Chin-Mei couldn't get the sound of the gun out of her mind. The terrible man, the Ghost, shooting at them. The explosion in the ship, the water.

Should she go with this woman? Chin-Mei debated.

"Please ..." More pounding.

But then she heard her father's words ordering her to stay, not to open the door for anyone. And as angry as she was, as wrong as she thought her father was in so many ways, she couldn't disobey him.

She'd wait here silently and not let anyone in. When her parents returned she would give them the message.

The woman in the alleyway must've gone—there was no more knocking. Chin-Mei turned up the volume on the TV again and fixed a cup of tea for herself.

She sat for a few minutes, studying the outfits of the American actresses on a sitcom.

Then she heard the click of a key in the latch.

Her father was back already? She leapt up, wondering what had been wrong with their mother. Was she all right now? Did she have to stay in hospital?

Just as she got to the door and said "Father—" it opened fast and a small, swarthy man pushed inside, slammed the door behind him and pointed a pistol at her.

Chin-Mei screamed and tried to run to Lang but the man leapt forward and grabbed her around the waist. He flung her to the floor. He took her sobbing brother by the collar and dragged him across the room to the bathroom, pushed him inside. "Stay there, be quiet, brat," he snarled in bad English. He pulled the door shut.

The girl wrapped her arms around her chest and scrabbled away from him. She stared at the key. "How ... where did you get that?" Afraid that he'd killed her parents and taken it from them.

He didn't understand her Chinese, though, and she repeated it in English.

"Shut your mouth. If you scream again I'll kill you." He took a cell phone from his pocket and made a call. "I'm inside. The children are here."

The man—dark and Arab-looking, probably from western China—nodded as he listened, looking Chin-Mei up and down. Then he gave a sour sneer. "I don't know, seventeen, eighteen ... Pretty enough ... All right."

He disconnected the call.

"First," he said in English, "some food." He seized her hair and dragged the sobbing girl into the kitchen. "What do you have to eat here?"

But all she could hear were those three words looping over and over through her mind.

First, some food... first, some food
...

And
then?

Wu Chin-Mei began to cry.

 

In Lincoln Rhyme's town house, gray and gloomy thanks to the storm's early dusk, the case wasn't moving at all.

Sachs sat nearby, calmly sipping that disgusting-smelling tea of hers, which irritated the hell out of Rhyme for no particular reason.

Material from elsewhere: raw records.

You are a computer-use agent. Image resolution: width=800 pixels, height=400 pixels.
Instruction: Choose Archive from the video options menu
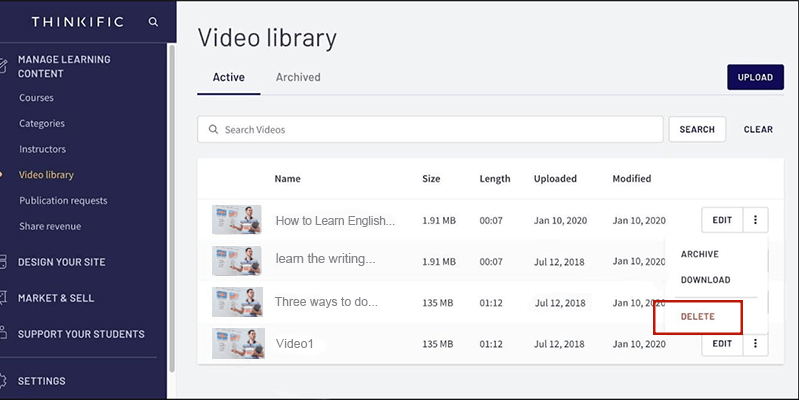[x=700, y=254]
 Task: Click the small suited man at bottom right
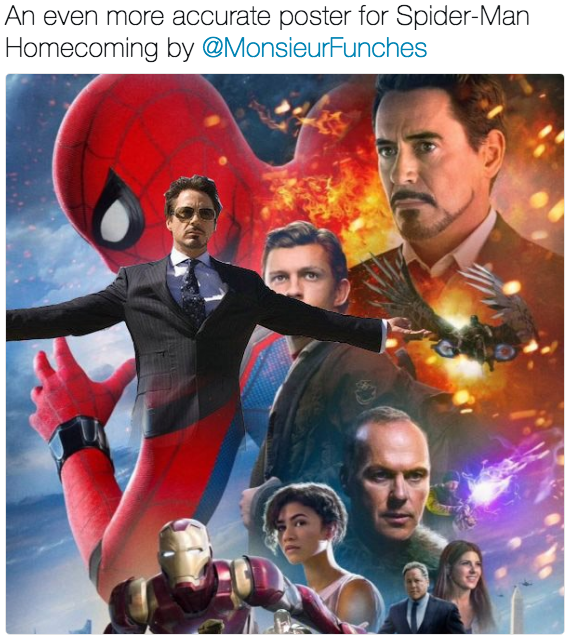[x=417, y=600]
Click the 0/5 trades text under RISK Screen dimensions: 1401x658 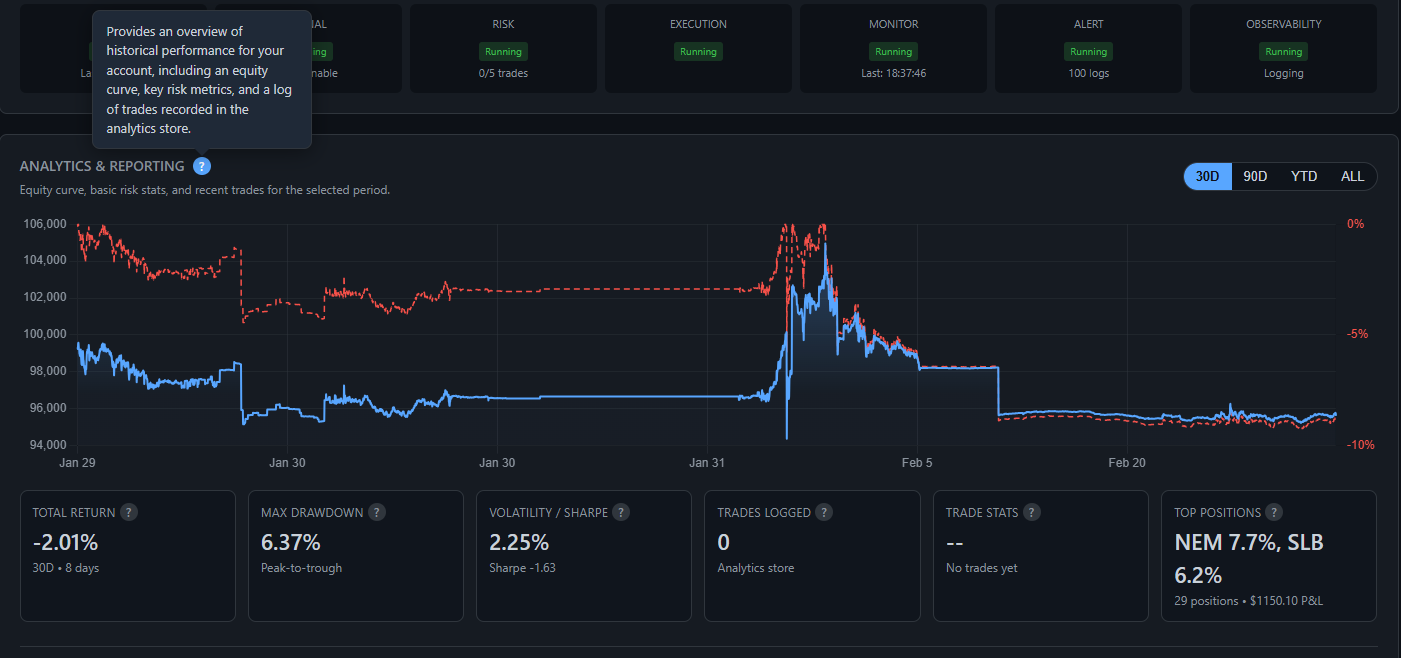pos(503,72)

Fred Dellray was back, pacing and squeezing his unlit cigarette, not in any better mood than anyone else. "I wasn't happy then and I ain't happy now. Not. A. Happy. Person."

He was referring to what he'd been told were "resource allocation issues" within the bureau, which were delaying their getting more agents on the GHOSTKILL team. The tall man contemptuously spat out, "They
ac
-tually said 'RAI,' if you kin believe it. Yep, yep. 'It's an RAI situation.'" He rolled his eyes and muttered, "Jesus loves his mother."

Dellray's take was that nobody in the Justice Department thought human smuggling was particularly sexy and therefore worth much time. In fact, despite the executive order in the nineties shifting the jurisdiction, the bureau
didn't
have as much experience as the INS. Dellray had tried explaining to the assistant special agent in charge that there was also the little matter that the snakehead in question was a mass murderer. The response to that was also tepid. It fell into the category of LSFH, he'd explained.